In der F.A.Z. vom 30. August 2014 erschien unter der Überschrift „Utopie eines späten Glücks – Vor dem Gewitter: In ‚Der Nachsommer’ entwirft Adalbert Stifter das Bild eines vollkommenen Lebens“ ein Bericht von Andreas Bernard.

Zu Beginn der Rezension heißt es:
Im schönsten Roman deutscher Sprache passiert so gut wie nichts. Was man „Handlung“ nennt, ließe sich in Adalbert Stifters „Der Nachsommer“, 1857 erschienen, ohne weiteres mit einem einzigen Satz zusammenfassen: Der Ich-Erzähler, ein junger Naturforscher, kommt aus Furcht vor einem Gewitter in einem Landhaus unter, freundet sich bei weiteren Aufenthalten mit dem älteren Besitzer an und heiratet schließlich dessen Ziehtochter.

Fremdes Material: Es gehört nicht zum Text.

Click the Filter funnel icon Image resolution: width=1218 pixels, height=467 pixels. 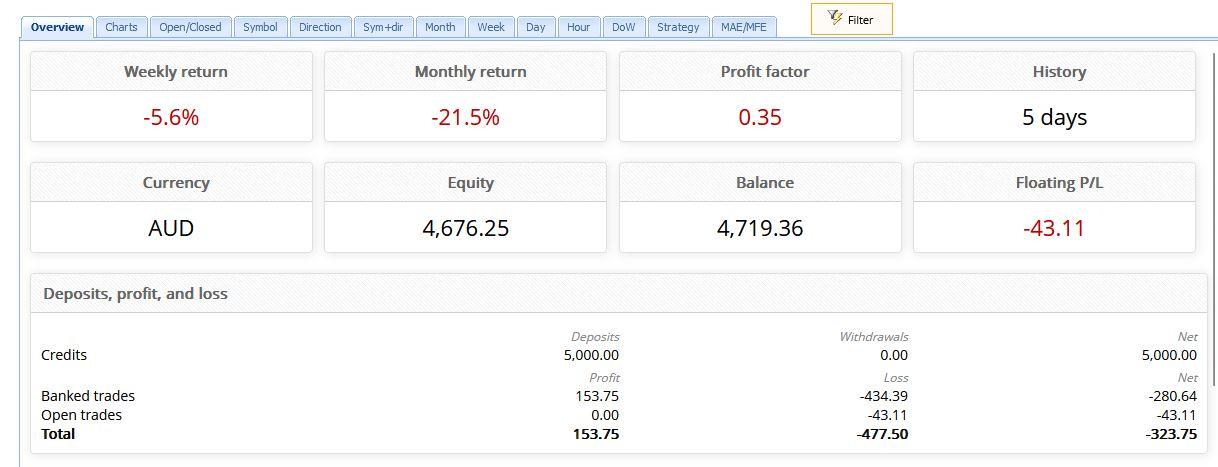coord(836,19)
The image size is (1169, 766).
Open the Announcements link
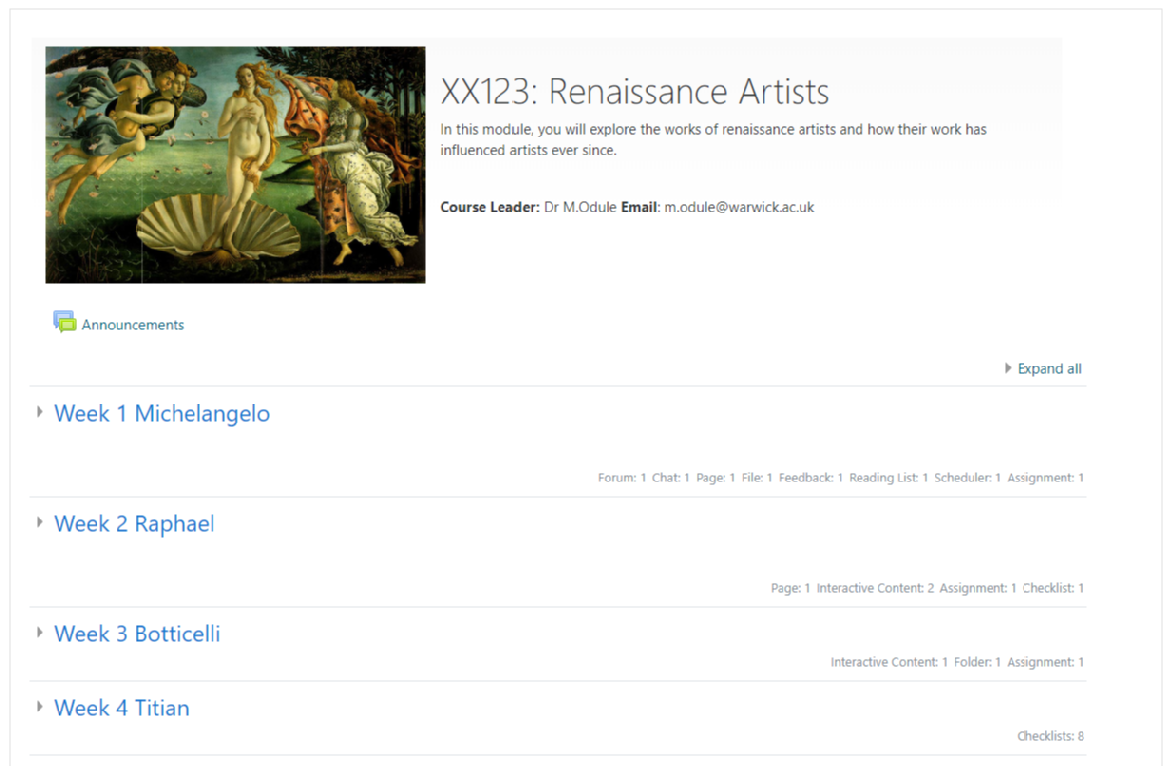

Die Tatsache, daß in dem Roman „so gut wie nichts“ passiert, stellt eine gewisse Parallele zu Karl Leisners damaliger Situation dar. Auch er befand sich in einem Zustand, in dem es kaum vorwärts ging. Es war ein langwieriges Warten auf Genesung und Entlassung. Er ist sich jedoch seiner im Vergleich zu den „gesunden“ Kameraden an der Front in gewisser Weise „privilegierten“ Situation sehr wohl bewußt.